What is your official title at the U.S. State Department?
I will be a Budget and Planning Intern for the Bureau of the Comptroller and Global Financial Services.

How does this internship connect to your career goals?
I’m interested in eventually working for, or even running my own, political risk analysis firm, applying a macro-level understanding of international affairs to better inform businesses and investors. For me, this particular internship is ideal because it straddles the realms of both international affairs and business, providing a chance to learn about and support the United States’ diplomatic initiatives while also building technical skills in financial analysis.

How is your education at The King’s College preparing you to integrate your faith with your work?

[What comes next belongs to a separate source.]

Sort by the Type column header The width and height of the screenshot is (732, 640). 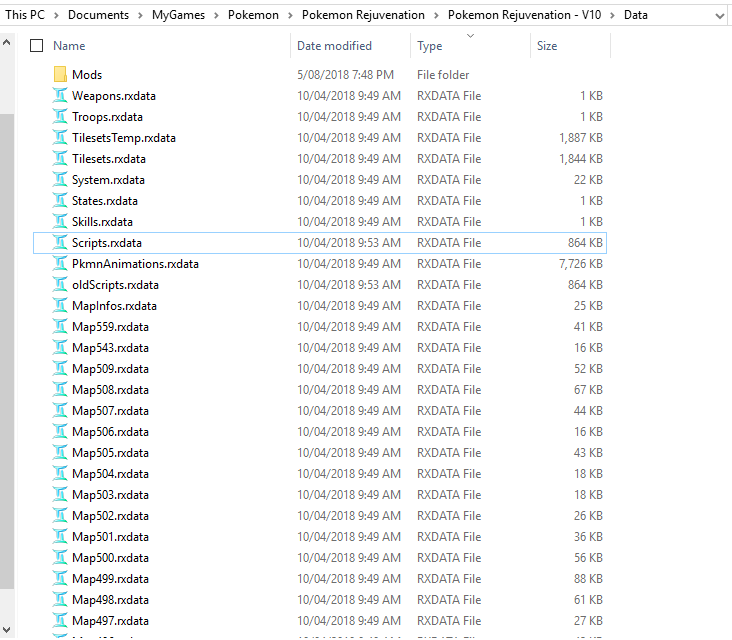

The past three years at King’s have been crucial for shaping my view of what ultimately matters. Since my particular course of study ranges from examining economic concepts to analyzing pivotal moments in Western Civilization, I quickly learned that many choices are grounded in good intentions, but they easily go awry. For me, this observation solidified an understanding that what we often value (money, power, etc.) is meaningless if we do not understand our place and purpose in this world. While these “things” can appear valuable from a distance, they simply encourage us into a hamster-wheel mindset if we pursue them for their own sake.

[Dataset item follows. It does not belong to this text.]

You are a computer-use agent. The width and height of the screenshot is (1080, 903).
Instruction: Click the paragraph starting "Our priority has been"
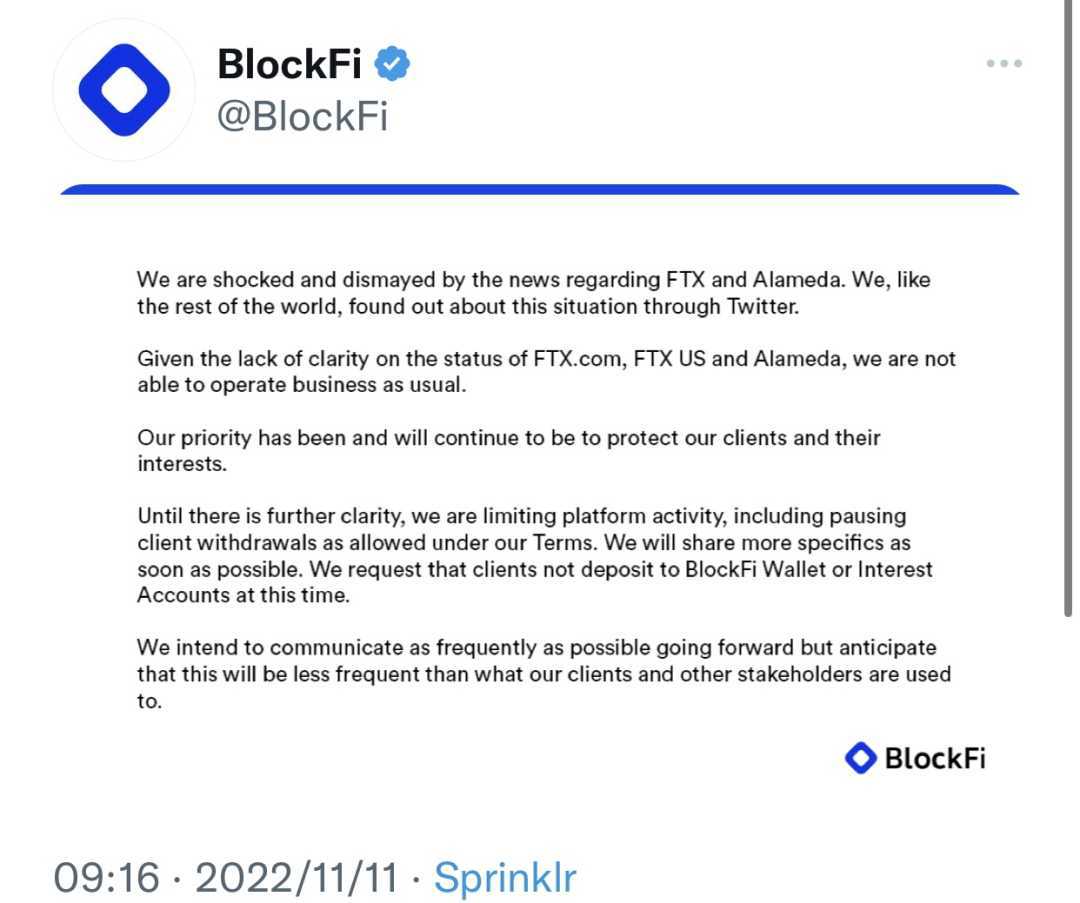(508, 450)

Consequently, my faith plays a crucial role when I consider vocation because, ultimately, what I do in this world only has purpose if it’s serving God’s kingdom. However, God is not and cannot be compartmentalized to the church pulpit. Living and interning in New York City (and in D.C.) has taught me that He can and will work through distinctly Christian and non-Christian organizations. Since this world is His creation, until He returns we are called to reflect His goodness and desire for justice in all that we do.